Abstract and Introduction
Abstract
Background
Persons with end-stage renal disease (ESRD) on hemodialysis carry an exceptionally high burden of cardiovascular disease. Angiotensin-converting enzyme inhibitors (ACEIs) are recommended for patients on dialysis, but there are few data regarding their effectiveness in ESRD.
Methods
We conducted a secondary analysis of results of the HEMO study, a randomized trial of dialysis dose and membrane flux in patients on maintenance hemodialysis. We focused on the nonrandomized exposure of ACEI use, using proportional hazards regression and a propensity score analysis. The primary outcome was all-cause mortality. Secondary outcomes examined in the present analysis were cardiovascular hospitalization, heart failure hospitalization, and the composite outcomes of death or cardiovascular hospitalization and death or heart failure hospitalization.
Results
In multivariable-adjusted analyses, there were no significant associations among ACEI use and mortality (hazard ratio 0.97, 95% CI 0.82–1.14), cardiovascular hospitalization, and either composite outcome. Angiotensin-converting enzyme inhibitor use was associated with a higher risk of heart failure hospitalization (hazard ratio 1.41, 95% CI 1.11–1.80). In the propensity score–matched cohort, ACEI use was not significantly associated with any outcomes, including heart failure hospitalization.
Conclusions
In a well-characterized cohort of patients on maintenance hemodialysis, ACEI use was not significantly associated with mortality or cardiovascular morbidity. The higher risk of heart failure hospitalization associated with ACEI use may not only reflect residual confounding but also highlights gaps in evidence when applying treatments proven effective in the general population to patients with ESRD. Our results underscore the need for definitive trials in ESRD to inform the treatment of cardiovascular disease.
Introduction
Angiotensin-converting enzyme inhibitors (ACEIs) have been shown to reduce mortality and cardiovascular morbidity in a variety of clinical scenarios, such as postacute myocardial infarction or in patients with heart failure or left ventricular dysfunction. Persons with end-stage renal disease (ESRD) on dialysis carry an exceptionally high burden of cardiovascular disease, with 45% of all deaths attributed to cardiovascular causes. Although current national clinical practice guidelines recommend the use of ACEIs in patients on maintenance dialysis, there are few data regarding their effectiveness for cardiovascular disease prevention in this population because randomized clinical trials of ACEIs systematically excluded patients with ESRD.

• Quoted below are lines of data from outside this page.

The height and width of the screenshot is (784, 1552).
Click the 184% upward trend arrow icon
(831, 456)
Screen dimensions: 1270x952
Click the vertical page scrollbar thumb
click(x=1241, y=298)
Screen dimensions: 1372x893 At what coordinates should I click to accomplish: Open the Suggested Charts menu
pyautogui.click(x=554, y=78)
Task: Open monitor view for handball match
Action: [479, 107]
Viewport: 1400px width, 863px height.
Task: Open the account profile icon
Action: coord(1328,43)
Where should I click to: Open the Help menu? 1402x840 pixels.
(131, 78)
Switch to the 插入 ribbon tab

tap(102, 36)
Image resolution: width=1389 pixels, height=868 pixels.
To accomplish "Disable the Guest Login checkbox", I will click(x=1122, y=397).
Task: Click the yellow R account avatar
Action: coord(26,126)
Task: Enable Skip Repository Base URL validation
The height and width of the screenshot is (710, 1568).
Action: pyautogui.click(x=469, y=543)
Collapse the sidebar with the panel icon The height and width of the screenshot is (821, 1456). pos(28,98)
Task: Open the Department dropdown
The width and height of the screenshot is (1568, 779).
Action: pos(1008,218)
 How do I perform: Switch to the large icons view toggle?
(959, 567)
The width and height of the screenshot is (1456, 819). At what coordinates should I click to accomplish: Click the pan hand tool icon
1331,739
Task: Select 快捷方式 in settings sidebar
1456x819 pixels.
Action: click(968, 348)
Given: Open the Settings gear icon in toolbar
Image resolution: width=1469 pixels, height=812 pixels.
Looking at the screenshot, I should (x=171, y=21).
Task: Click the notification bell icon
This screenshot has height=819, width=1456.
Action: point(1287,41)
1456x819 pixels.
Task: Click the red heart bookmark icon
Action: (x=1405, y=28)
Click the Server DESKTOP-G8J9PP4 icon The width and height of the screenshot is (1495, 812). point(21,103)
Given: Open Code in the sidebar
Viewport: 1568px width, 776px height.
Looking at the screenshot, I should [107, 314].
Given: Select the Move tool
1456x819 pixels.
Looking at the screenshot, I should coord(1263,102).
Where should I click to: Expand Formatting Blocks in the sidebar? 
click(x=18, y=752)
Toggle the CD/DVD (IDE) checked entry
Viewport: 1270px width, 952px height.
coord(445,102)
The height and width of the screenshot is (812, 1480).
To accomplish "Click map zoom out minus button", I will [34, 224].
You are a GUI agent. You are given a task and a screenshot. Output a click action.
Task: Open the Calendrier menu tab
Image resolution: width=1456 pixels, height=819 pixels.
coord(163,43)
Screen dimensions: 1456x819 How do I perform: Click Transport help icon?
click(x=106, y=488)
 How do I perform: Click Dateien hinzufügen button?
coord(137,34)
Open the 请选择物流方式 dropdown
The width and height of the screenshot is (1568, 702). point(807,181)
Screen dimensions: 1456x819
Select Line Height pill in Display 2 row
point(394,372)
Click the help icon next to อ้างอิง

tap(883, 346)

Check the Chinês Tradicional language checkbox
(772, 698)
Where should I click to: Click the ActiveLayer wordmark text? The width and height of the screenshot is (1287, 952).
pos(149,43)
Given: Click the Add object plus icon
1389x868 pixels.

Given the uncertainty surrounding the effectiveness of ACEIs in patients on maintenance hemodialysis, we conducted a secondary analysis of data from the HEMO study. The HEMO study data have several advantages over previous observational studies, in that the data contain exceptionally detailed clinical information, allowing for improved case-mix adjustment, and clinical outcomes were rigorously adjudicated using standardized criteria rather than determined by administrative codes. We hypothesized that subjects receiving ACEIs at study entry would have lower risks of mortality and cardiovascular morbidity compared with subjects who did not receive this class of medication.